Device activity detection in massive MIMO near-field communication (NFC) systems remains challenging, particularly under correlated Rician fading channels. Method: This paper establishes, for the first time, the fundamental performance limits of the maximum likelihood estimator (MLE) accounting for channel correlation. We propose two coordinate descent algorithms: an exact variant integrating eigenvalue decomposition and one-dimensional polynomial root-finding—guaranteeing global optimality—and an approximate variant that reconstructs the objective function to drastically reduce computational complexity and enhance numerical robustness. Contribution/Results: We theoretically prove that channel correlation improves detection performance when the number of devices is large or signature sequences are short. Simulations demonstrate that our algorithms achieve over 3× speedup versus baseline methods while maintaining superior accuracy. Moreover, the theoretical performance bounds align closely with empirical results, validating the analytical framework.

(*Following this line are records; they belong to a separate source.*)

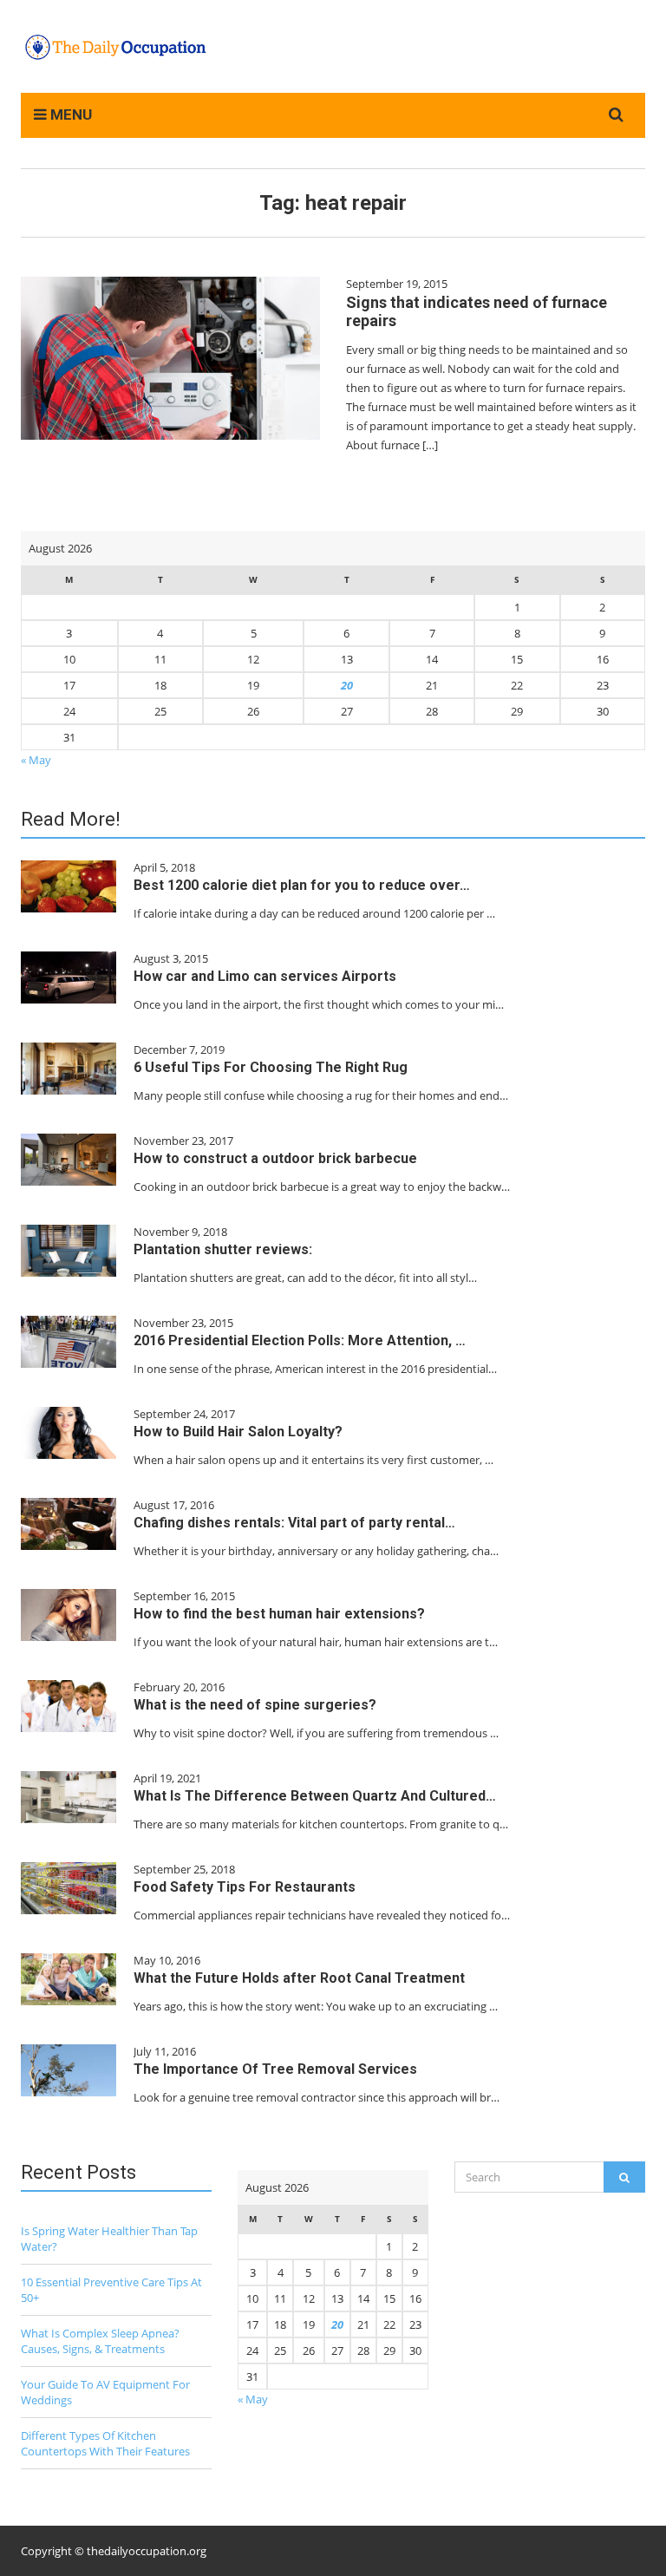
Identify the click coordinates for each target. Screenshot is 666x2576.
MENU (69, 114)
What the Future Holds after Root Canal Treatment (299, 1978)
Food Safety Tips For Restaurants (245, 1887)
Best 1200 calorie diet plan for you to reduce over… (302, 885)
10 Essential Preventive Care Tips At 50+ (111, 2289)
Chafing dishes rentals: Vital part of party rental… (294, 1522)
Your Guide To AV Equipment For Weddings (105, 2392)
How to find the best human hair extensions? (279, 1613)
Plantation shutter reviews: (223, 1249)
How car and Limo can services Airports (265, 976)
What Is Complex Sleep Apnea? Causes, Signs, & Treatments (100, 2341)
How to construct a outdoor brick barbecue (275, 1158)
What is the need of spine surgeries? (255, 1705)
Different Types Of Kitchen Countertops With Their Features (105, 2443)
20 (347, 685)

This paper studies the device activity detection problem in a massive multiple-input multiple-output (MIMO) system for near-field communications (NFC). In this system, active devices transmit their signature sequences to the base station (BS), which detects the active devices based on the received signal. In this paper, we model the near-field channels as correlated Rician fading channels and formulate the device activity detection problem as a maximum likelihood estimation (MLE) problem. Compared to the traditional uncorrelated channel model, the correlation of channels complicates both algorithm design and theoretical analysis of the MLE problem. On the algorithmic side, we propose two computationally efficient algorithms for solving the MLE problem: an exact coordinate descent (CD) algorithm and an inexact CD algorithm. The exact CD algorithm solves the one-dimensional optimization subproblem exactly using matrix eigenvalue decomposition and polynomial root-finding. By approximating the objective function appropriately, the inexact CD algorithm solves the one-dimensional optimization subproblem inexactly with lower complexity and more robust numerical performance. Additionally, we analyze the detection performance of the MLE problem under correlated channels by comparing it with the case of uncorrelated channels. The analysis shows that when the overall number of devices $N$ is large or the signature sequence length $L$ is small, the detection performance of MLE under correlated channels tends to be better than that under uncorrelated channels. Conversely, when $N$ is small or $L$ is large, MLE performs better under uncorrelated channels than under correlated ones. Simulation results demonstrate the computational efficiency of the proposed algorithms and verify the correctness of the analysis.